Les relations diplomatiques entre le Bénin et le Niger s’engagent dans une phase de décrispation. À la suite d’une concertation entre experts mandatés par Cotonou et Niamey, trois axes de coopération ont été définis pour servir de fondement à une normalisation durable. Cette initiative constitue une avancée majeure depuis la rupture des échanges consécutive au changement de régime à Niamey durant l’été 2023 et au verrouillage de la frontière commune.

Malgré un climat encore marqué par les séquelles des sanctions de la CEDEAO et les accusations réciproques concernant la sécurité frontalière, les deux nations tentent de privilégier la voie du dialogue. Le différend persistant sur l’acheminement du pétrole brut nigérien via le pipeline reliant Agadem au terminal de Sèmè-Kpodji semble désormais traité par le biais d’une diplomatie technique, visant à isoler les impératifs économiques des tensions politiques.

Trois chantiers prioritaires pour restaurer la confiance

Les experts ont sélectionné des domaines où l’interdépendance entre les deux États est la plus forte. Le premier volet concerne la libre circulation des individus et des produits, avec pour objectif une réouverture coordonnée des points de passage frontaliers. Le deuxième axe se concentre sur la sécurisation et la fluidité de l’exportation du brut nigérien vers les marchés internationaux. Enfin, le troisième pilier porte sur le développement d’infrastructures transfrontalières destinées à dynamiser les échanges commerciaux.

Ce choix stratégique répond à une urgence économique. Le Niger, pays enclavé, a besoin du corridor béninois pour ses approvisionnements et ses revenus pétroliers. Parallèlement, le Bénin cherche à retrouver les recettes portuaires et douanières qui ont lourdement chuté depuis la fermeture de la frontière. Cette nécessité de réciprocité financière devient ainsi le principal moteur du rapprochement politique.
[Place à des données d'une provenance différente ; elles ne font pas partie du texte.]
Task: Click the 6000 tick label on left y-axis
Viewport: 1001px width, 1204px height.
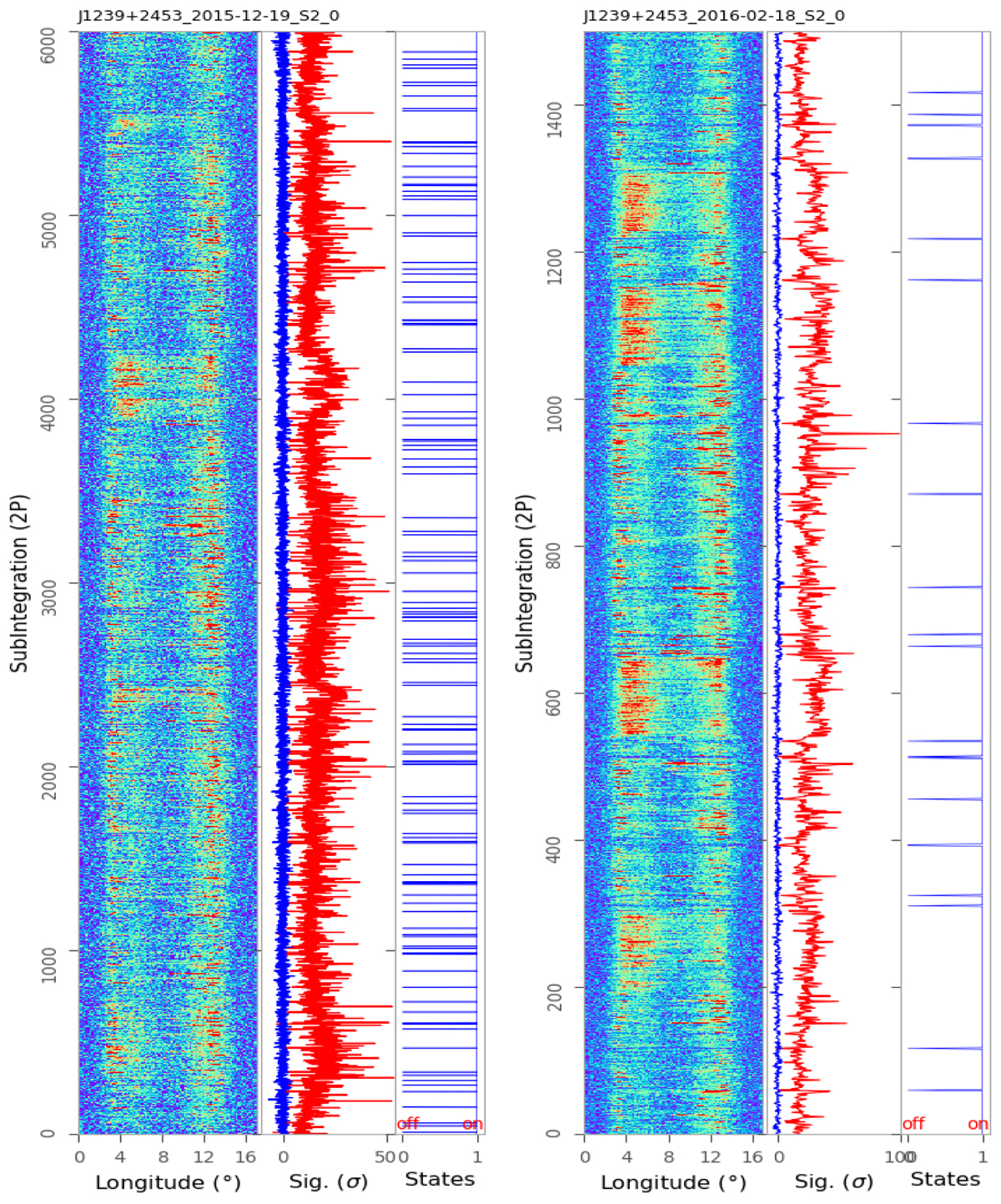Action: coord(49,33)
Le choix d’une médiation technique face à l’impasse politique

La stratégie adoptée par Patrice Talon et le général Abdourahamane Tiani repose sur une approche pragmatique : confier les discussions à des techniciens plutôt qu’à des responsables politiques de premier plan. Ce procédé permet d’avancer sur des dossiers concrets sans que les questions sensibles de souveraineté ou l’appartenance à la CEDEAO ne constituent des obstacles immédiats. C’est une méthode de coopération sectorielle qui a déjà fait ses preuves dans d’autres contextes régionaux complexes.

Toutefois, la mise en œuvre de ces recommandations nécessite un aval politique qui reste soumis aux incertitudes régionales. Le retrait du Niger de la CEDEAO au profit de l’Alliance des États du Sahel (AES) aux côtés du Mali et du Burkina Faso, impose aux deux capitales d’imaginer un cadre de collaboration bilatéral inédit, capable de fonctionner en dehors des structures multilatérales habituelles.
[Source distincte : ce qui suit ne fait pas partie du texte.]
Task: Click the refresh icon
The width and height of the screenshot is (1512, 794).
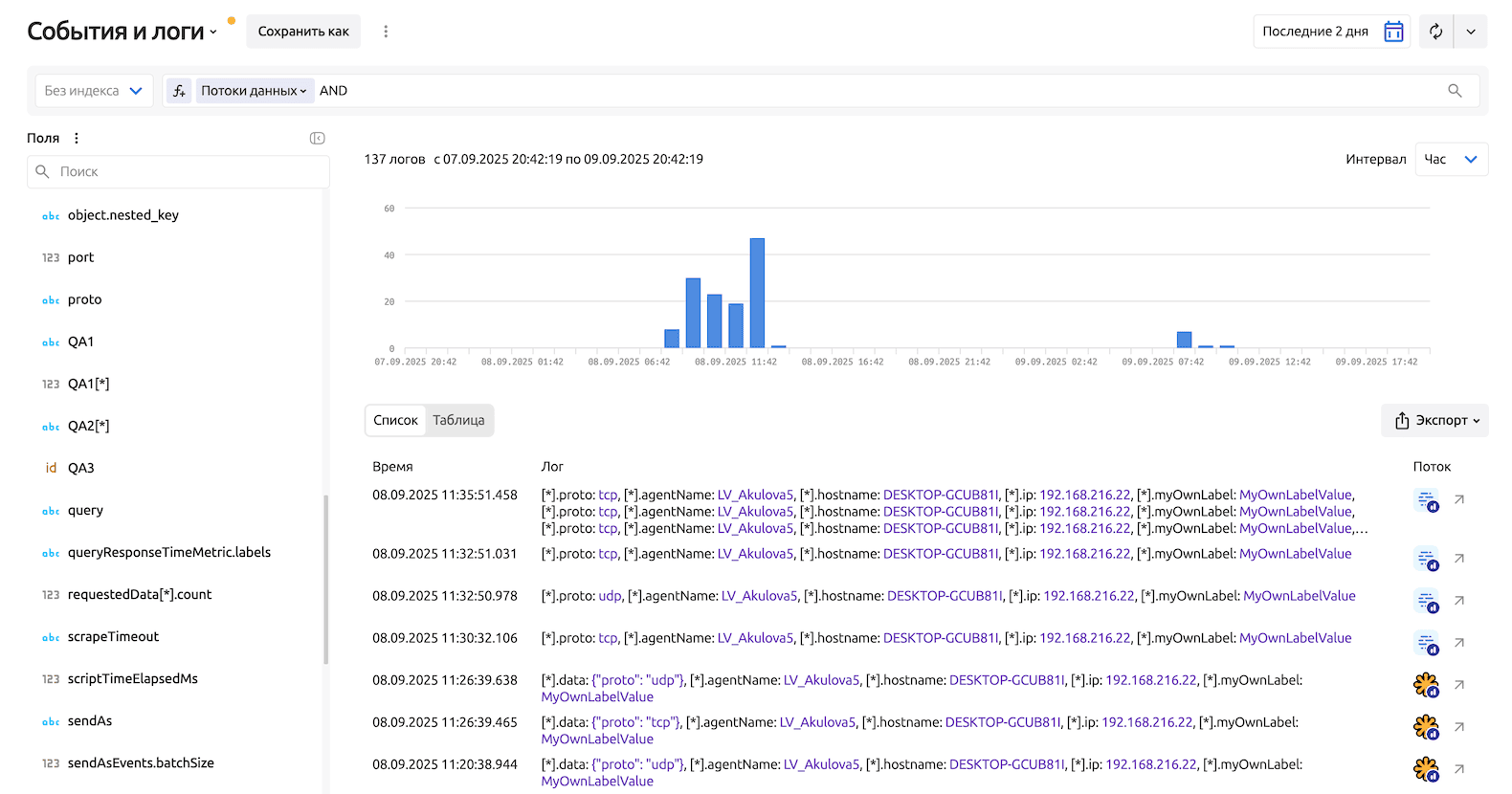Action: click(1435, 32)
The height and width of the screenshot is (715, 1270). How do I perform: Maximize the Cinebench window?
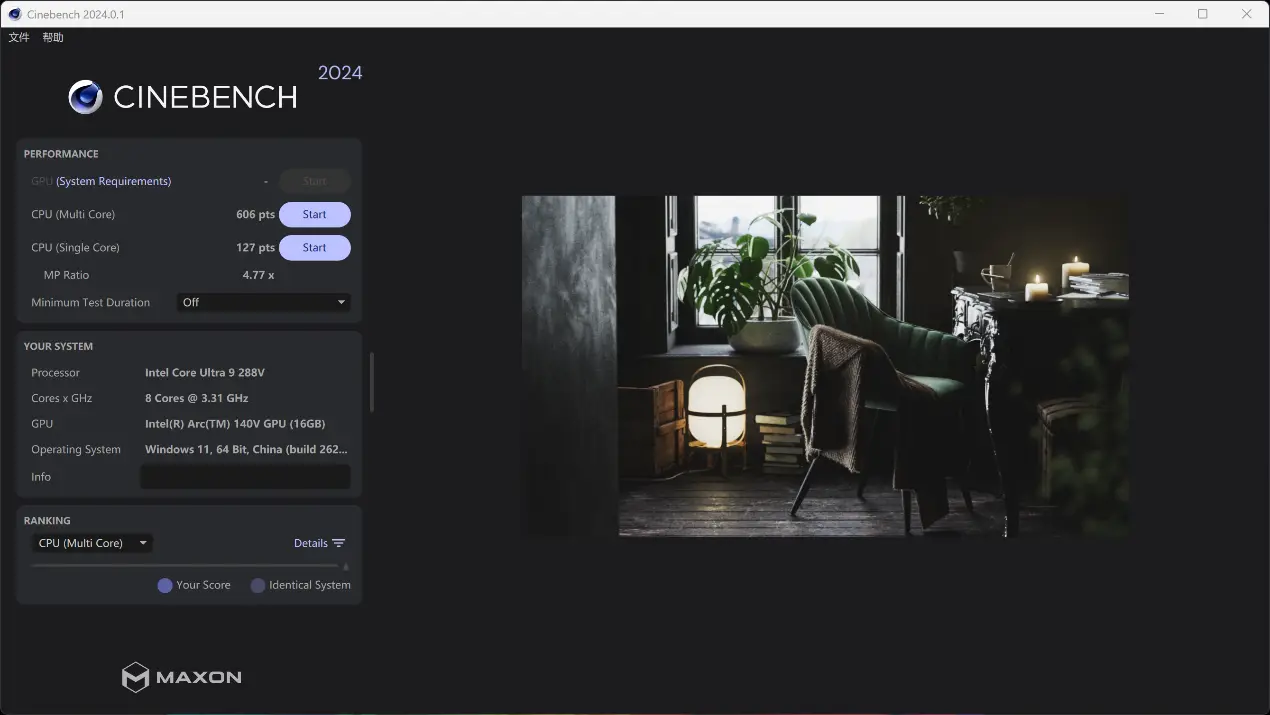pos(1203,14)
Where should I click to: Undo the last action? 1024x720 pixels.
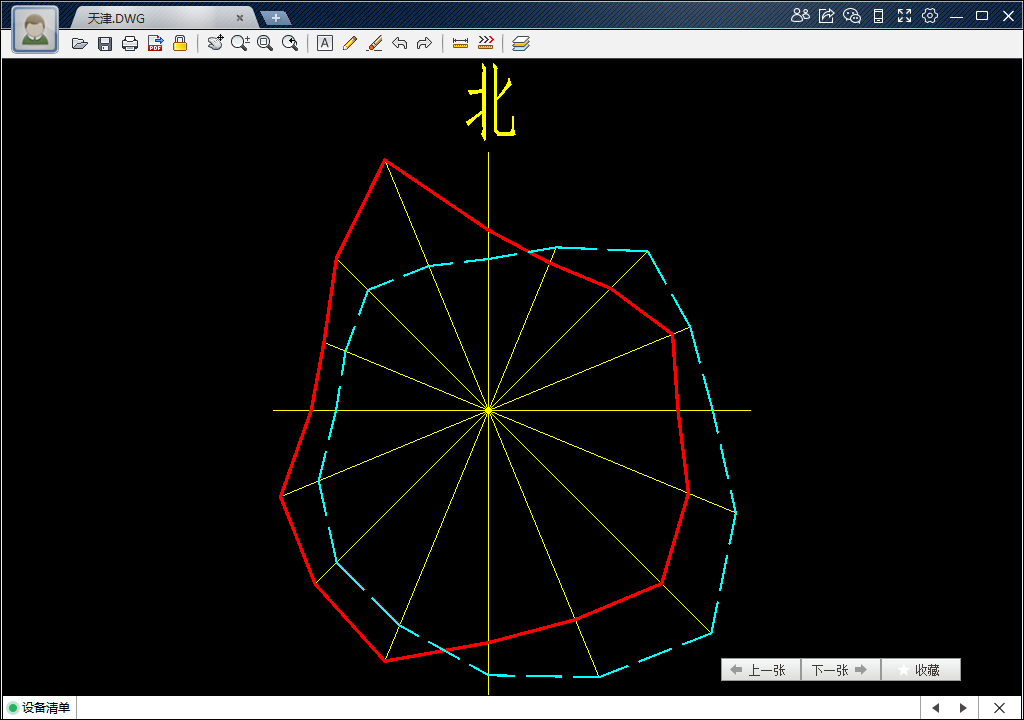399,43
Un baromètre pour la stabilité régionale

Le succès de cette normalisation entre Cotonou et Niamey dépasse les frontières des deux pays. Elle pourrait servir de référence pour les relations futures entre les membres de la CEDEAO et ceux de l’AES, dont les économies restent intrinsèquement liées. Les acteurs du transport, de la logistique et de l’industrie pétrolière suivent ce processus avec une attention particulière, car la reprise du trafic sur l’axe CotonouNiamey est vitale pour la rentabilité des grands projets régionaux.
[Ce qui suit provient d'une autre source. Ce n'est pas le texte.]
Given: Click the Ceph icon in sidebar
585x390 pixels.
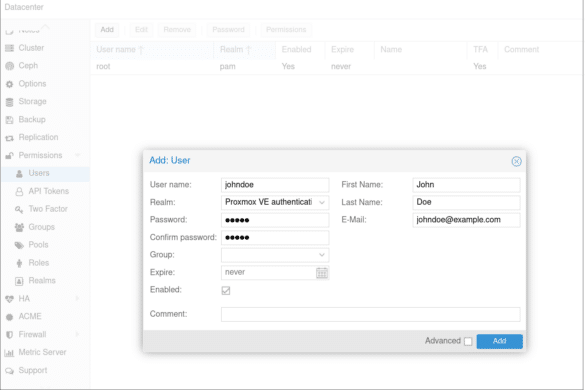Looking at the screenshot, I should 10,66.
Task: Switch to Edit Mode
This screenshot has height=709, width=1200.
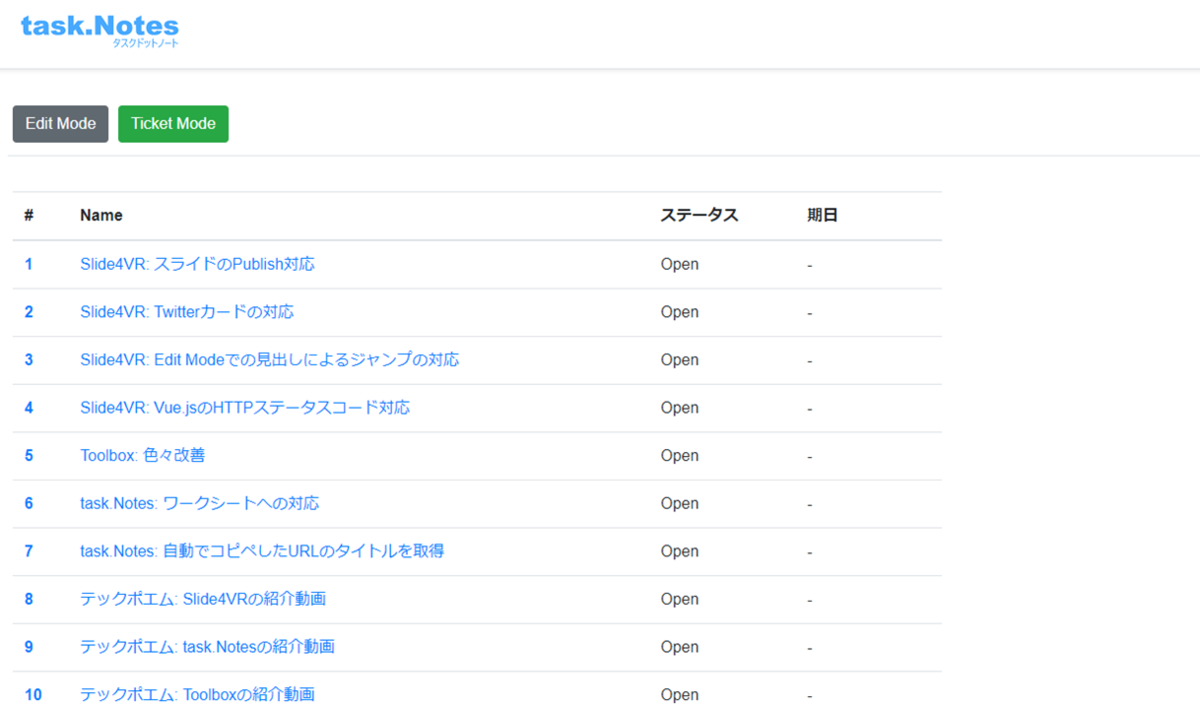Action: pyautogui.click(x=60, y=123)
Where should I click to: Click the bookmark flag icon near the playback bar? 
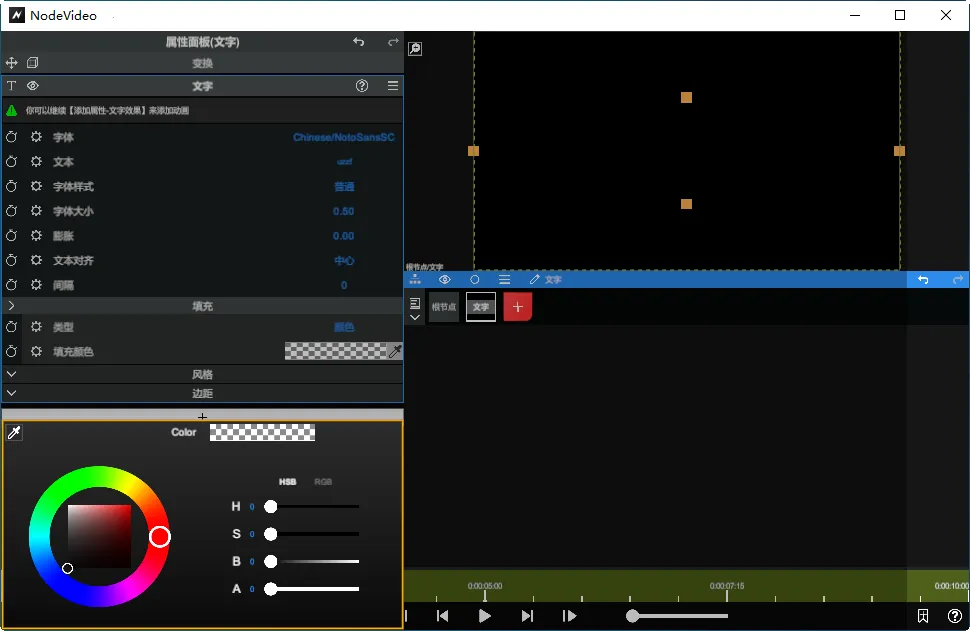924,616
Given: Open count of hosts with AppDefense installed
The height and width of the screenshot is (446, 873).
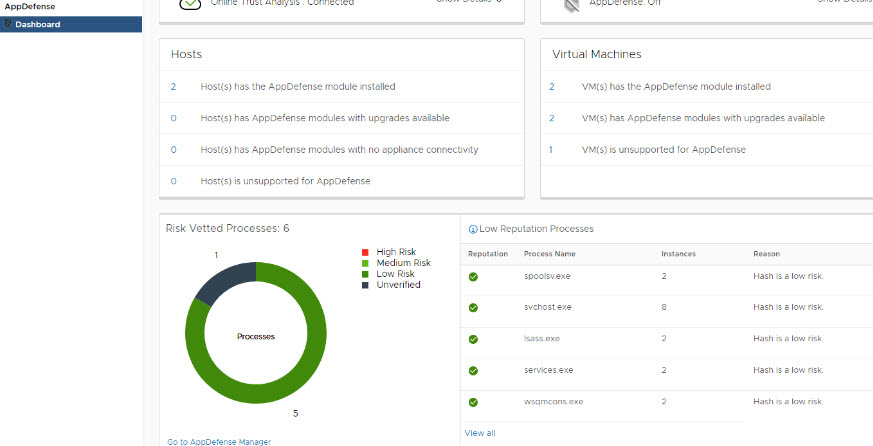Looking at the screenshot, I should [x=173, y=87].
Les prochaines échéances permettront de mesurer la solidité de cette feuille de route face aux pressions politiques. Si les trois projets identifiés aboutissent, ils pourraient marquer le début d’une nouvelle ère de coopération pragmatique en Afrique de l’Ouest, prouvant que les intérêts économiques peuvent surmonter les divergences institutionnelles.